BEGIN

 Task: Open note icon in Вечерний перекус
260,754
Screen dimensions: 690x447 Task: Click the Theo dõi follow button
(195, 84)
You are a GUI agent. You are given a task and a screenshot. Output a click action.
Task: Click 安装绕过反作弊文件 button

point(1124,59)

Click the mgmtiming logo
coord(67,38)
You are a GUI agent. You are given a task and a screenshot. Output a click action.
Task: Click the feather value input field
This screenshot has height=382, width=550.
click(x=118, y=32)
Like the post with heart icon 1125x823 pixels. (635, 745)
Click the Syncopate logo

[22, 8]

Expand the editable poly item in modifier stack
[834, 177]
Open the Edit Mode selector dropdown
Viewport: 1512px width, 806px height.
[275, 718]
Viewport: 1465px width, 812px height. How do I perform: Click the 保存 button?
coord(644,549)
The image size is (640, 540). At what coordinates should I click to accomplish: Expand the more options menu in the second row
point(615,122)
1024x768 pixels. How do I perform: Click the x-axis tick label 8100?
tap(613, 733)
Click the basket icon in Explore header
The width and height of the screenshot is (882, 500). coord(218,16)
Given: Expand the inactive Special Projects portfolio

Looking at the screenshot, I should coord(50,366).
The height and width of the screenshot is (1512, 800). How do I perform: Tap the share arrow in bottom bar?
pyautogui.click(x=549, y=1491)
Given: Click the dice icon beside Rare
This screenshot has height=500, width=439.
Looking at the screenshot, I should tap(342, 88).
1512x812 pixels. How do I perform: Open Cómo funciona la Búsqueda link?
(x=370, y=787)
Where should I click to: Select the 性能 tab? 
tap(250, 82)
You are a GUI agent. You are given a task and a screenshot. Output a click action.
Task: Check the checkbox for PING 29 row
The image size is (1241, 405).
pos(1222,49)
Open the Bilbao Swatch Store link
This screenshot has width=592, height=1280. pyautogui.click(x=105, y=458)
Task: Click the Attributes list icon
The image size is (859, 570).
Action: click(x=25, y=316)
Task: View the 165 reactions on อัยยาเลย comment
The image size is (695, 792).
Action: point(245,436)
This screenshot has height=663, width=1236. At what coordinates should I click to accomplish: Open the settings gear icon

END

■ TASK DIRECTIONS
The expected output is the lines from the one with "The image size is (1241, 405)." through the end of the data, exactly as written and nothing more.

■ TASK OUTPUT
The image size is (1241, 405).
pos(1222,49)
Open the Bilbao Swatch Store link
This screenshot has width=592, height=1280. pyautogui.click(x=105, y=458)
Task: Click the Attributes list icon
The image size is (859, 570).
Action: click(x=25, y=316)
Task: View the 165 reactions on อัยยาเลย comment
The image size is (695, 792).
Action: point(245,436)
This screenshot has height=663, width=1236. At what coordinates should I click to accomplish: Open the settings gear icon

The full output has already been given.